According to a new survey of U.S.-based developers by GitHub, 92% of respondents say they now use A.I. coding tools at work and for outside projects. The findings underscore how rapidly new generative A.I. tools are being adopted within businesses, albeit among a highly tech-savvy group of workers.

GitHub, which is owned by Microsoft, makes one of the most popular such tools. Known as GitHub Copilot, the “pair programmer” can explain code, make suggestions, and fix bugs with a recent integration of OpenAI’s GPT-4 model. Competition among A.I. coding tools is heating up, with Google announcing its competitor to GitHub Copilot at its I/O developer conference in May. And a number of similar A.I. coding tools are also available, including Amazon's CodeWhisperer, Tabnine, and online platform Replit.

GitHub partnered with Wakefield Research to survey 500 U.S.-based developers at enterprise companies. The survey takers were mostly men in their 30s and 40s at organizations with more than 1,000 employees, reports Gergely Orosz, author of the Pragmatic Engineer Newsletter. 

Many of the developers surveyed in the report said the tools helped them get into a better flow. “They feel more fulfilled because of the fact that they’re able to focus in on more meaningful work; on the reasons that they became developers in the first place," said Christopher Harrison, senior enterprise advocate at GitHub.

GitHub’s chief product officer Inbal Shani described the benefits of today's crop of A.I. coding tools as a major improvement from the start of her career decades ago, when she experimented with A.I. in the lab. Back then, it took her team’s models five days to process larger datasets. 

“I yearned for tools that would make me more efficient and shorten my time to production,” Shani wrote in an introduction to the survey.

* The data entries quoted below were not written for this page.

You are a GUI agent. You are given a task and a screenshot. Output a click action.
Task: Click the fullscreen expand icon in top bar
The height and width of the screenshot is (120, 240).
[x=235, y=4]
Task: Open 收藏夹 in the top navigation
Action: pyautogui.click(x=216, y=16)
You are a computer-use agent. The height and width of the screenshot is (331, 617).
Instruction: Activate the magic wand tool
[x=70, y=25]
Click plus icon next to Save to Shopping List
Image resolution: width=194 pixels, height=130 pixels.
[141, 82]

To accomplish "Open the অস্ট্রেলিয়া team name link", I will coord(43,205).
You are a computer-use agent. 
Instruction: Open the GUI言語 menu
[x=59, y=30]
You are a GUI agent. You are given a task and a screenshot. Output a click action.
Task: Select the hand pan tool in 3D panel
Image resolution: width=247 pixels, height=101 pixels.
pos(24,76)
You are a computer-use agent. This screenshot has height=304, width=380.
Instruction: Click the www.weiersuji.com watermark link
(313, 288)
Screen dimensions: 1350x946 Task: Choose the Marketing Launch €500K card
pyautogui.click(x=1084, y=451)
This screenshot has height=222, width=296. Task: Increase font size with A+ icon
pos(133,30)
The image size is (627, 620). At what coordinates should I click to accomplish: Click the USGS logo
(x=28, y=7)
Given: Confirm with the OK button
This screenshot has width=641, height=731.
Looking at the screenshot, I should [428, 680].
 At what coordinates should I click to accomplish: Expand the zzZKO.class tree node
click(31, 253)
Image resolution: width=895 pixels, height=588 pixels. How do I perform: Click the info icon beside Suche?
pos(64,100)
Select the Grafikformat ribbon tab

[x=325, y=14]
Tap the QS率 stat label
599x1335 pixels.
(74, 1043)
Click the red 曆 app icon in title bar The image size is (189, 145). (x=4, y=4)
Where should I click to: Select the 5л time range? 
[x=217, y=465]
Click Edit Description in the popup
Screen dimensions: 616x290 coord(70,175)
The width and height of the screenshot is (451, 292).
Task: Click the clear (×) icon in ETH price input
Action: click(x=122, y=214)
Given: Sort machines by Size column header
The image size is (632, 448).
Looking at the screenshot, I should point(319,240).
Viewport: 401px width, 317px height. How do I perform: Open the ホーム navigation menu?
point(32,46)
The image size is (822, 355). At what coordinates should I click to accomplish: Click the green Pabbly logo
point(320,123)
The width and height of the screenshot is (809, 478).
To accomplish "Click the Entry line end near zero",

Still, the spread of A.I. tools throughout organizations is raising concerns among some managers.

Google-parent company Alphabet recently warned its employees not to make "direct use" of computer code with Google's Bard A.I. chatbot, because the bot can make unwanted code suggestions, according to Reuters.

And while developers may feel a confidence boost from their assistants, A.I. tools haven’t always bested developers who rely on their own abilities. 

In a November 2022 paper, computer scientists at Stanford University looked at how users interact with an A.I. code assistant to solve a variety of security related tasks. Those who had access to an A.I. assistant wrote significantly less secure code than those without access, yet were more likely to think they wrote secure code compared to those who didn’t use an A.I. assistant.  

Still, the researchers were hopeful that as improvements are made, the tools could result in higher productivity and bring other advantages like lowering barriers to entry and opening up accessibility in software development. GitHub recommended that companies establish standards for using A.I. tools so that they’re used ethically and effectively.